Old version in use worldwide

The basis for the rapid evaluation of the quake is a new software system called "SeisComP" - Seismological Communication Processor - which was installed by the GFZ in the future tsunami warning center in Jakarta, Indonesia. It is used for the standardized collection, transmission and analysis of earthquake data in the emerging tsunami early warning system for the Indian Ocean.

The system developed by the Potsdam scientists is already being used in an earlier version by almost 100 seismological observatories and earthquake services worldwide. As part of the GITEWS project, the new software primarily improves the accelerated manual evaluation of data with the aim of early detection of possible tsunami-causing strong earthquakes. For this purpose, complex graphical user interfaces are realized, which optimally display the automatic measurement results and allow efficient interactive interventions by the staff in the warning center. display

The new version of the seismology program package replaces the previous Seiscomp system, which was implemented as an emergency measure in June 2005 after the disaster tsunami. The previous system worked exclusively automatically and did not have sufficient visual control and intervention options. The scientists were only able to localize earthquakes after more than ten minutes and relatively imprecisely. Also, the magnitude of strong earthquakes was only conditionally determined.

Work on the tsunami early warning system is progressing

This work is part of building a tsunami early warning system in the Indian Ocean. Professor Reinhard Hüttl, CEO of the GFZ Potsdam, who is in charge of setting up the GITEWS, says: "With German help, Indonesia has thus taken a major step closer to its self-defined goal, the location and strength of earthquakes in less than five Minutes to determine. The new system is now running in real time and has already successfully localized the first quake events. After completion in late 2008, the state-of-the-art tsunami warning seismological network will be in operation here. "

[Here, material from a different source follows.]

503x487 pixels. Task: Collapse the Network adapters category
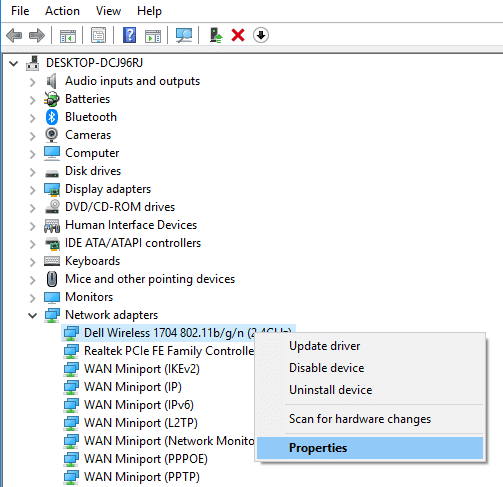point(32,315)
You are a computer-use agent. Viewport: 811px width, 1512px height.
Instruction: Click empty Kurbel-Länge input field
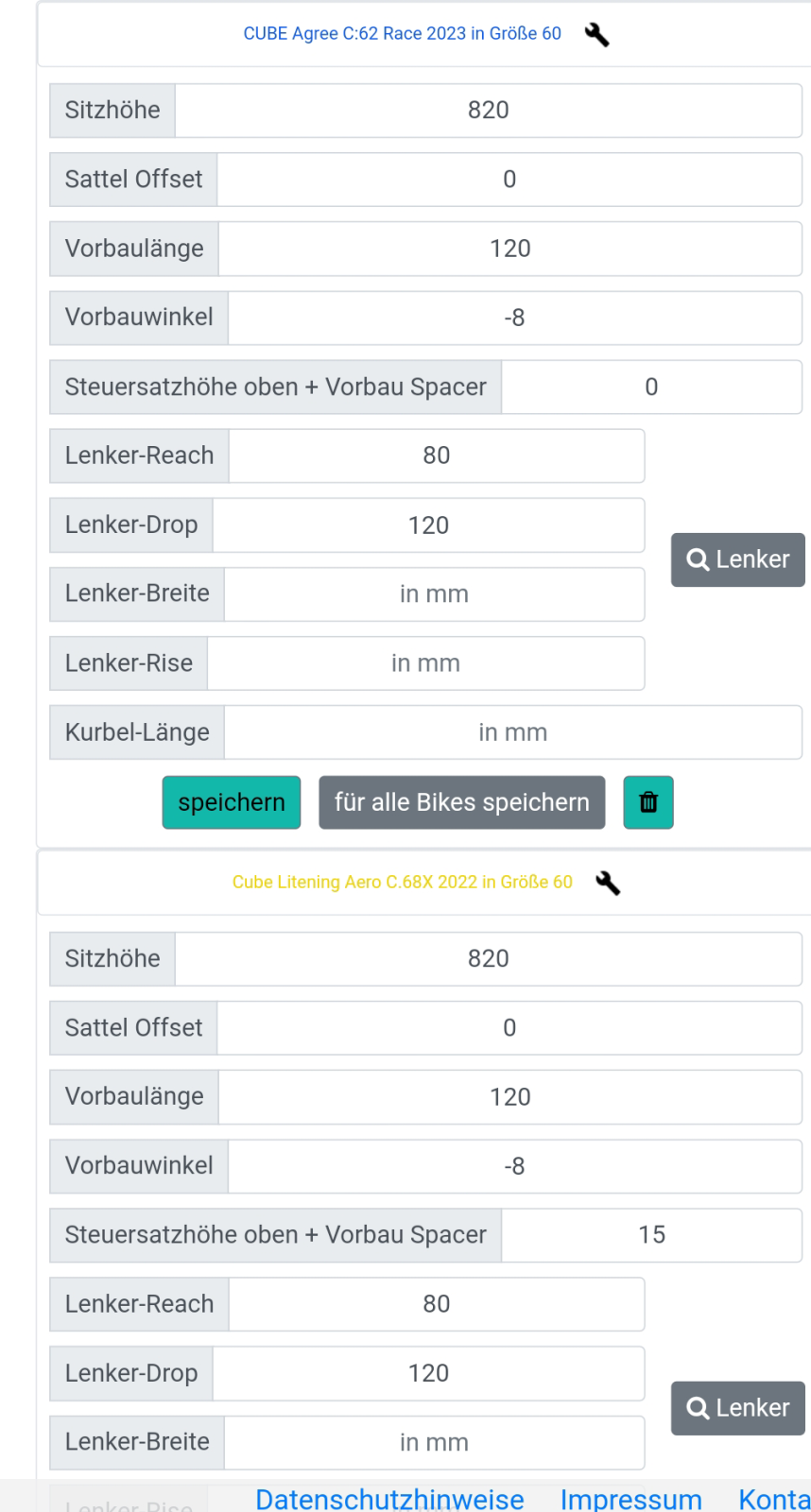512,732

Construction of the GITEWS seismic survey network is progressing: nine of the planned stations have already been set up: Nias, Sumatra (2), Krakatau, Java (2), Kalimantan, Flores and the Moluccas. Another five stations are in preparation. The speed of further expansion depends largely on "non-scientific" factors such as land purchase and construction of the seismic bunker and the flight ban for the Indonesian airlines.

quality not quantity

There are now over 60 other seismic stations in Indonesia (45 Indonesian, 15 Japanese) that are also recorded and processed in the Seiscomp system, but for the most part their data quality is very poor and does not reach the quality of the GITEWS stations.

In addition, there are some Chinese stations without data transmission as well as some older French analogue stations, which can not be used because of their poor data quality.